Allergies pose inner struggle, provide learning opportunity

Savera Zulfiqar, columnist

I had been throwing up for about seven minutes in a shrub covered ditch that served as the side of a parking lot. It was an unusually cold and cloudy September day back in 2010.

My mother asked, “Are you feeling better now?” with a revolted yet concerned expression on her face as she apprehensively approached my crouched figure.

“I don’t know,” I said. My throat still felt as if someone had stuffed it with feathers, but I got up and got back in the car.

The following days brought a loss of appetite, throat pain, heavy sneezing, runny nose, irritated eyes, and fever; all the perks of having your immune system under attack. Did I mention the crippling weakness? I could be reduced to a gasping, vomiting mess in mere minutes by consuming anything that had even touched a nut.

That’s just what I go through when I get anaphylactic shock. For many people, allergic reactions include hives, swelling, constricting throat and puffy eyes.

As I grew older, I decided that I could either completely fall a hapless victim to my allergy or learn to control it. I chose the latter because trying to conquer a near lost cause is so much more fun than waiting for another attack.

Enough was enough. I decided to go to an allergist for the first time in twelve years and the day of the visit, October 3, 2016, is forever seared into my memory. As the nurse tested me, she rambled off what I was and was not allergic to. She listed the nuts I was not allergic to which surprisingly was the majority of nuts.

A lot of people go through their day to day lives without knowing how it feels to have their life in danger any minute of the day, but that’s the constant fear I live in. So the skepticism was understandable when my mother told me I was allowed to eat peanuts.

My mind continued to refuse this information. For all my life I was allergic to all nuts. All nuts were fatal. I could not eat peanuts, not now not ever. But I did. After we had gotten home, I took our jar of Skippy Smooth Peanut Butter and ate a large spoonful as my family cheered. Fear jabbed my insides as I waited for the familiar feeling of a closing throat and heavy mouth, but the feeling never came.

Now, I try to eat peanut butter with everything I can. I don’t exactly love it, but I don’t care. I mean, I will eventually right? Being able to defy what is death, even in the form of peanut butter made me feel a new strength. I now possessed an ability I never had before.

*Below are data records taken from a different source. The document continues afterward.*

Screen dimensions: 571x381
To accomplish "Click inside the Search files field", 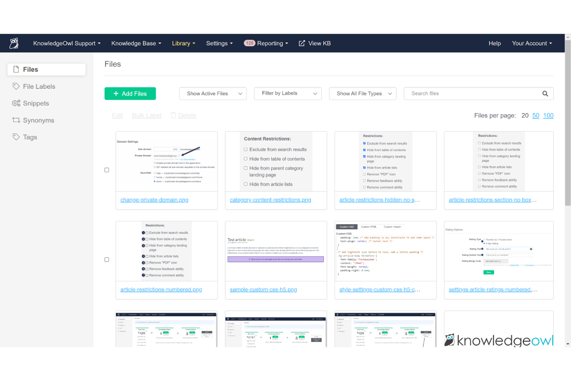I will click(463, 93).
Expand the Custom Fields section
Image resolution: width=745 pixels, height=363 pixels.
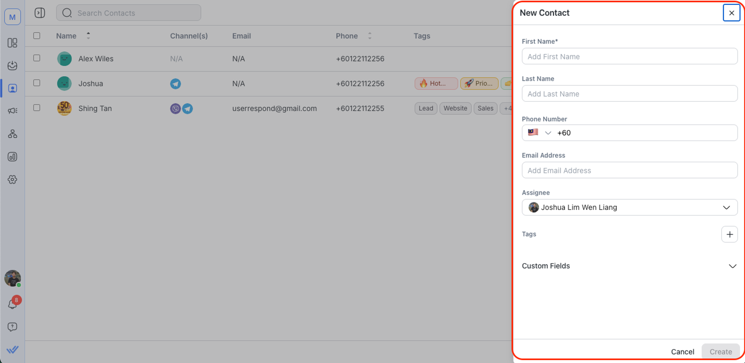click(x=732, y=266)
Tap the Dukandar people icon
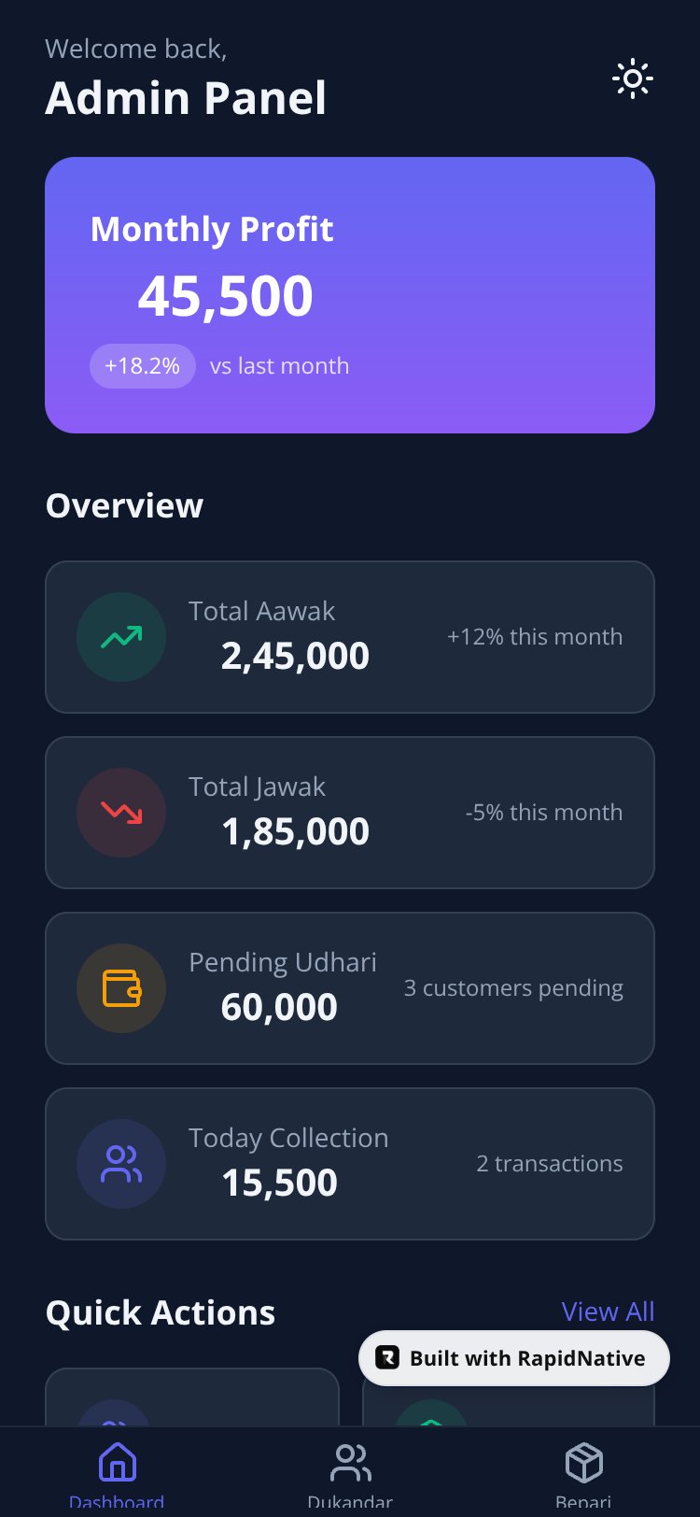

Some may argue that being void of a simple spread is not the most life changing experience. After all, there are more unfortunate people in the world who are deprived of food for the necessity of living. Although I do understand that compared to the universal tragedies of starvation, my nut allergies seem trivial, but to me, it means the world.

Allergies to me are a self-experienced struggle rather than a universal and outside struggle. Yes, in the grand scheme it is insignificant but for the lives of those who live with allergies it is a large portion of their lives.

Yes, I know my situation could be a lot worse. No, this is not as groundbreaking as being unable to eat chocolate, or drink milk or eat wheat, but food allergies are all the same. They all estrange a person to another. Allergies, although may seem insignificant because they aren’t a prevalent world problem, but it is a constant silent trouble for those who have it.